Even within the same letter
of Paul (1 Corinthians 11.5), however, it seems clear that women
do, in fact, speak in church - to pray and prophesy. If we take the
1 Corinthians 14 verse at "plain meaning", then we do so in
contradiction to the whole narrative of scripture, and even to the
rest of Paul's teaching within the same letter.
We will do well to remember
that we are listening to one half of a conversation when we read
the letters in scripture: sometimes we do not have the knowledge to
understand exactly what the other half of the conversation was. To
interpret this one verse in such a way that it seems to undermine
the story of God's restoration of the relationship between male and
female does violence to God's written word. We need to take
seriously the scholarship that honours the text, and yet finds this
particular verse untenable, if we are to take the whole Bible
seriously.
Similar considerations apply
to the contentious 1 Timothy 2.12, one of the most difficult verses
to interpret in scripture, and one that, the Rt Revd Professor N.
T. Wright suggests, should be interpreted in the opposite way from
that in which it has traditionally been understood. Rather than
saying that women should not teach, Professor Wright says, Paul is
writing to endorse women teaching. Verse 12, rather than saying
that women should not have authority over a man, is saying: "I
don't mean to imply that I'm now setting up women as the new
authority over men, in the same way as previously men held
authority over women" (Paul for Everyone: Pastoral Letters: 1
and 2 Timothy and Titus, SPCK, 2003).
As Professor Wright goes on
to say, the signs are there that Ephesus, the context into which
Paul is writing to Timothy, is rife with the cult of Artemis and
the worship of the goddess Diana. In this situation, Paul is keen
to say that women are not now "in charge", in the way that men had
been assumed to be before Christ's reversal of that assumed order.
Nevertheless, the dynamite in 1 Timothy is that Paul is saying that
women must be allowed to be educated - learners and teachers under
submission to God - just as men have been and should continue to
be.
I delight in the God who
comes to dwell with humanity and who has worked with humanity in
the particularity of its historical context. But this means that it
is not neat and tidy. The "right" options are not always open to
God.
When I read the book of
Joshua, for example, I find myself confused and disturbed by the
divinely ordered genocide I find there. I would argue that that is
exactly the right way to read it.

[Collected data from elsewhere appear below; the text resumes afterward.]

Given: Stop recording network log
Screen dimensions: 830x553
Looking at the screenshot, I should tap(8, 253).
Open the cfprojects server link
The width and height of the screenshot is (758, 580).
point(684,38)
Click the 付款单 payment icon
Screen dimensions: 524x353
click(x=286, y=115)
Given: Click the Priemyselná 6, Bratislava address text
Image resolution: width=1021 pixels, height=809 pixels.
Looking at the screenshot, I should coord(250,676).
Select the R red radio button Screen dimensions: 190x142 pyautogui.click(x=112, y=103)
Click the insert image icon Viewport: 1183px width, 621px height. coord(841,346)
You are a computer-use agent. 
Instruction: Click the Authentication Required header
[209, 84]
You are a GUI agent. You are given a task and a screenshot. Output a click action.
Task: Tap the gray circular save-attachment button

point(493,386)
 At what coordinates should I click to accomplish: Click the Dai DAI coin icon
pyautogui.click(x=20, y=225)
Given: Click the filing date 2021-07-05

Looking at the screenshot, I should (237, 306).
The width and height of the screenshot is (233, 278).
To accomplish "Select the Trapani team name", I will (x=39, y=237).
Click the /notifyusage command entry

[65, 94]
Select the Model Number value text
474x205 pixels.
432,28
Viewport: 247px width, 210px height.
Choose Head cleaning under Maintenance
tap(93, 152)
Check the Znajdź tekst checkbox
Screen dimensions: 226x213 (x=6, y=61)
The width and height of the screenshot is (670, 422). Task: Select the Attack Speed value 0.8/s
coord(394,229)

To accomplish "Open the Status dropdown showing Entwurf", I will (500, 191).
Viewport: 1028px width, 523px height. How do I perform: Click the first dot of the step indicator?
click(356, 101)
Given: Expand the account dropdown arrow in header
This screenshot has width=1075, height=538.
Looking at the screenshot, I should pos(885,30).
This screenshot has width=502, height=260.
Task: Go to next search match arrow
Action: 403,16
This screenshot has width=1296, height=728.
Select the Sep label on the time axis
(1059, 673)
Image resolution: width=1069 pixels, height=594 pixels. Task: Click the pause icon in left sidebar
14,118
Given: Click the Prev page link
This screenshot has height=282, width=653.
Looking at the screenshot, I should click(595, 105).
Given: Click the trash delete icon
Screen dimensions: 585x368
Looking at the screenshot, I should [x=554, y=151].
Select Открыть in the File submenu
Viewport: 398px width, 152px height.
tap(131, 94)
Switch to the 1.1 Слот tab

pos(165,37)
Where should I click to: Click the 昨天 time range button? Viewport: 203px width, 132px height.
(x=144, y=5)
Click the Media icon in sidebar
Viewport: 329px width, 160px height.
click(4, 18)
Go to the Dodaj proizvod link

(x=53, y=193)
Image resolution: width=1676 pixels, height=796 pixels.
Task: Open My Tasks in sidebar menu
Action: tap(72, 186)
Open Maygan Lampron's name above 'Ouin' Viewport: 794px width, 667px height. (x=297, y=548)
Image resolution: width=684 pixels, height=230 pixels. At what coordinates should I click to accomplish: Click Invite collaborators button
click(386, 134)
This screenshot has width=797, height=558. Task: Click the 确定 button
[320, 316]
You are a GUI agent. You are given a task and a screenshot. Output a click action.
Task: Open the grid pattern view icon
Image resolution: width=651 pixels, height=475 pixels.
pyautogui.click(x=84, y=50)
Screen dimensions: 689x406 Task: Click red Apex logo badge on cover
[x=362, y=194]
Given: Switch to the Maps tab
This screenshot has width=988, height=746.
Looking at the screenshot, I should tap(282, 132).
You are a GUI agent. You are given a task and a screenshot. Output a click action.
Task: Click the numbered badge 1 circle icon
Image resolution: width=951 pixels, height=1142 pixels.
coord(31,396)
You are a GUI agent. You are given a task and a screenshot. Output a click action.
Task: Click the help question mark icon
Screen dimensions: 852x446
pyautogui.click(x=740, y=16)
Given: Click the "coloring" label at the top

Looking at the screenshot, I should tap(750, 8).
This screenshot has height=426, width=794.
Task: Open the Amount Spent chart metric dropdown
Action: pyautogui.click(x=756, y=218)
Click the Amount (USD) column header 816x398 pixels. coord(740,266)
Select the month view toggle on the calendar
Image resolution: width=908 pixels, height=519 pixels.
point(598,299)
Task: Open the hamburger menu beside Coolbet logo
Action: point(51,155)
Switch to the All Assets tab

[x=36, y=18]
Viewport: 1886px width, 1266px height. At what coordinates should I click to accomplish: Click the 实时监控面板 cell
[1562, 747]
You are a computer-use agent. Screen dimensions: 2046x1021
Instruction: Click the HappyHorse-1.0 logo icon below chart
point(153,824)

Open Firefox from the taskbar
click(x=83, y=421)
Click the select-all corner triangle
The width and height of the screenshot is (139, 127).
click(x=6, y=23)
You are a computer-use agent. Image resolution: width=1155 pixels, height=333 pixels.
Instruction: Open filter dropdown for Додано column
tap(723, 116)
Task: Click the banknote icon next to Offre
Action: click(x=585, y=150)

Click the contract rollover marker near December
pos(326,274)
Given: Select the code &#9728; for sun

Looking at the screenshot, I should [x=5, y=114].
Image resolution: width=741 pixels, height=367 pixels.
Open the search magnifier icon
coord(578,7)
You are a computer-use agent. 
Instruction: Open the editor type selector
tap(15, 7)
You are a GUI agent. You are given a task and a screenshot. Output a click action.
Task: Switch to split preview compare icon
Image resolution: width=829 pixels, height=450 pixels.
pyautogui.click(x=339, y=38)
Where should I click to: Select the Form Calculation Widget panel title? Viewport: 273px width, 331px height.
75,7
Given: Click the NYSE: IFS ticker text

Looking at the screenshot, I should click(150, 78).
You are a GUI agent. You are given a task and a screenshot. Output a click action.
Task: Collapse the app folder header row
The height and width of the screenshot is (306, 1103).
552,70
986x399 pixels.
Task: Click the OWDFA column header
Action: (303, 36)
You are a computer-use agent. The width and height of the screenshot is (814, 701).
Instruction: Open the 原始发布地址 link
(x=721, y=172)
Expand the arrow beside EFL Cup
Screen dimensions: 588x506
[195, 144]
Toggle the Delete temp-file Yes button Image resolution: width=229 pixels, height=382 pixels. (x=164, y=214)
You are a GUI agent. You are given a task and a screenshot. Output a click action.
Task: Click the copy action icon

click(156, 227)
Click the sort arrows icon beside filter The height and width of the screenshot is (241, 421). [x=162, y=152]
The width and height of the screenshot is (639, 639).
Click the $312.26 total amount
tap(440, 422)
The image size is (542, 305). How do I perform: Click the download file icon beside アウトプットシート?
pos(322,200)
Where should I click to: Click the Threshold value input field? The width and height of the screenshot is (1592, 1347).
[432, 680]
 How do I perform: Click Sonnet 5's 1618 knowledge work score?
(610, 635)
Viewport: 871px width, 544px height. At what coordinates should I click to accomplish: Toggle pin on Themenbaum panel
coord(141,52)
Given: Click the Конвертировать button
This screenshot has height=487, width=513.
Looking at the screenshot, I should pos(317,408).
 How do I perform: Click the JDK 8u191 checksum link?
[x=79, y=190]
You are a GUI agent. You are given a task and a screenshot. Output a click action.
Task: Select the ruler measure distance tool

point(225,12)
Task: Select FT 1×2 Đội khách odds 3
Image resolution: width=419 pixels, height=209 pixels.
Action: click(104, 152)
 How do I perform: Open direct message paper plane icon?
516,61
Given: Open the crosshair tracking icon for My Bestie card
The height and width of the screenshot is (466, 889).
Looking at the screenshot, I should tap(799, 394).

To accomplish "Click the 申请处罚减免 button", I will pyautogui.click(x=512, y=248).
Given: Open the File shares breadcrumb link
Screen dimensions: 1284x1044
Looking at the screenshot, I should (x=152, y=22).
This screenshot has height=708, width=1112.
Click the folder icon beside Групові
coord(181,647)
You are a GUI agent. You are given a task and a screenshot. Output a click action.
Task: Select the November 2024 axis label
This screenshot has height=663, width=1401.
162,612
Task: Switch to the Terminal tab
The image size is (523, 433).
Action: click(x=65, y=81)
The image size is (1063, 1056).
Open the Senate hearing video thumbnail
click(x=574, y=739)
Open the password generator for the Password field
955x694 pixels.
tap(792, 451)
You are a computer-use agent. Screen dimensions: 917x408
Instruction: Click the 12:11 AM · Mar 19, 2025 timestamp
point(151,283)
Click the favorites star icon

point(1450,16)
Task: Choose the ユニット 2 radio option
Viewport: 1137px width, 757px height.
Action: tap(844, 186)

It is confusing and
deeply disturbing. I do not think it sanctions those actions;
instead, I choose to understand it within the context of God's
working within humanity as it is.
Sometimes, this means that
there are practices that were culturally appropriate at a
particular point in human history which are simply not appropriate,
or even morally right, at this point in human history. We
would not advocate the Joshua approach to geographical relocation
now, and we rightly question whether it was the right thing then.
We do not consider women as chattels to be bought and sold; we
happily take out mortgages, wear hats and polyester/cotton-mix
clothes, and live in a world where slavery is understood to be a
bad thing.
All of these biblical
practices we have understood within their particular cultural and
historical context, and we have reversed the practice seen in the
pages of scripture. When we read scripture, we must read it with
those lenses, rejoicing that God enters human history, and that
that includes whatever mess is there. But we must also open our
eyes to scan the whole story: a story that affirms the place of
women and men together, equally, for the glory of God.
As Christmas and Epiphany
fade from our memories, and our world is busy with day-to-day life
again, we can forget the radical nature of our faith. The nature of
the world was changed by the ordinary event of birth. We are now in
the pregnant pause before women bishops are given life. When they
appear, it will be world-changing, but will also seem a very
ordinary radical event.
The Revd Jody Stowell is
Assistant Curate of All Saints', Harrow Weald.